Nicola Pierce is a very accomplished writer of historical fiction for children. Behind the Walls tells of the 1689 siege of Derry, and her description of the siege, and the events that led up to it, is accurate and brought alive by typically skilful characterisation and imaginative detail.
She tells the story through the eyes of some of those teenage boys who slammed shut the gates of the city on King James’s army, inventing a family and background for brothers Daniel and Robert Sherrard. There are affectionate and convincing portraits too of Colonel Adam Murray, for most people the hero of the siege, and his father Gabriel. Animals – Murrray’s horse and Daniel’s dog –also play their part in bringing the story to life. This ground’s-eye approach to the action provides an emotional narrative that will help readers follow a convoluted series of events, but it also works to highlight those small incidents and accidents of character that together shape history. She depicts the characters on both sides of the walls with equal respect: there might be heroes, but there are no villains.

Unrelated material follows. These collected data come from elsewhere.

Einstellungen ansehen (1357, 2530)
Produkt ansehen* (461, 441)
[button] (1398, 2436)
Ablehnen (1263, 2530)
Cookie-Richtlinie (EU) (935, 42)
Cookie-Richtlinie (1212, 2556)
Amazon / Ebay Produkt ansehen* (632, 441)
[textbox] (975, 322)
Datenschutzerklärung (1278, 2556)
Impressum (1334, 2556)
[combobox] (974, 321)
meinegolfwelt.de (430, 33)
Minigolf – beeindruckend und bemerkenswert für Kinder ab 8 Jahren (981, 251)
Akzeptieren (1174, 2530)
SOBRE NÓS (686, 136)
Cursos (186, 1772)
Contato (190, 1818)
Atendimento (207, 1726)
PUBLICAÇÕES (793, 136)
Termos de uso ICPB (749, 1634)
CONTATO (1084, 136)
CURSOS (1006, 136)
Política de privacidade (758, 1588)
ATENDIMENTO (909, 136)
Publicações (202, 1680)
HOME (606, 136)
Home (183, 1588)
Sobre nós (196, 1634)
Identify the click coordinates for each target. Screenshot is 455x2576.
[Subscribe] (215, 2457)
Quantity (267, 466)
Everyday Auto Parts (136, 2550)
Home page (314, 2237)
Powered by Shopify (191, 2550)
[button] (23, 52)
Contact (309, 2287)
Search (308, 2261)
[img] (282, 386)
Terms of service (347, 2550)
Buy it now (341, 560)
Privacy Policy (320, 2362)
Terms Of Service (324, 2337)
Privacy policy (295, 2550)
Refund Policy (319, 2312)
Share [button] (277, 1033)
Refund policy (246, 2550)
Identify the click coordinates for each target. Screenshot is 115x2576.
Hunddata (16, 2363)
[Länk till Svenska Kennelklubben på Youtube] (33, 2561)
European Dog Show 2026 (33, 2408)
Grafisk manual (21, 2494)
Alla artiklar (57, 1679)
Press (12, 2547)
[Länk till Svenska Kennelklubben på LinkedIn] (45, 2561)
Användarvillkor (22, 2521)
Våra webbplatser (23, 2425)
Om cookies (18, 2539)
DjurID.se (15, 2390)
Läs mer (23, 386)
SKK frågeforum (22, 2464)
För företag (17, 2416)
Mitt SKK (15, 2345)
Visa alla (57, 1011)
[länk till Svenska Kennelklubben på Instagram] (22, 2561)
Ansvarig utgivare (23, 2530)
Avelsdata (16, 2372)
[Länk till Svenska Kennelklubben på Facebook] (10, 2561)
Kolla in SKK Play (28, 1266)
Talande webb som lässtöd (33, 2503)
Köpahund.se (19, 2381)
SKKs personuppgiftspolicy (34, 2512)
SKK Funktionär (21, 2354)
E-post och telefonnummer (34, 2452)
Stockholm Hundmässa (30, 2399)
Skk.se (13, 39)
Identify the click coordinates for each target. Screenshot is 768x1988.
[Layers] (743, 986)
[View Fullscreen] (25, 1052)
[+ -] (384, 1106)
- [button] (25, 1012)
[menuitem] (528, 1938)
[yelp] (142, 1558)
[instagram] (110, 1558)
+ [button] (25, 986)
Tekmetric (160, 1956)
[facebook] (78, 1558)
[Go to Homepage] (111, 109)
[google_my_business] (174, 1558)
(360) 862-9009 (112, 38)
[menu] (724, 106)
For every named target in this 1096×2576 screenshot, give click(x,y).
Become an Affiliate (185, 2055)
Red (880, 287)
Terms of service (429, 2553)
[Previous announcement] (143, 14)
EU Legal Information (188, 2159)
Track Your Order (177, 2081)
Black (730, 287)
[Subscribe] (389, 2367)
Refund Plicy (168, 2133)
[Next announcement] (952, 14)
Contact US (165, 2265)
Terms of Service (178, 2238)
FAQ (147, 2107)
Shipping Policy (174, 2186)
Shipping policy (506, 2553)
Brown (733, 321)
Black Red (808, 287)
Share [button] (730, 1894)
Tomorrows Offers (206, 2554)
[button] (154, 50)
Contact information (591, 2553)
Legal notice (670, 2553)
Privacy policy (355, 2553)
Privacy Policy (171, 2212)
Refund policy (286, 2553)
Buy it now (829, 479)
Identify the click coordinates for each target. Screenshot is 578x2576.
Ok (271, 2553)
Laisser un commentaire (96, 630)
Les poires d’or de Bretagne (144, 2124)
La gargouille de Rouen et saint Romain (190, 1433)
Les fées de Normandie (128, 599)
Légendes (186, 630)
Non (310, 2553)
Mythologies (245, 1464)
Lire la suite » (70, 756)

Pierce also returns to what seems to be a favourite theme, certainly one that she examines in Spirit of the Titanic and City of Fate: how people respond, and the depths of strength, courage and resilience they show, when in terrible and extreme circumstances. The descriptions of the effects of the siege on the residents of the city is shocking to read, especially since by then the characters have become our friends. As the people bear the agonies of starvation, not because by then there’s much logic to the siege but because it’s what they feel is right, the reader has to wonder how they would cope in such circumstances, while hoping they never have to.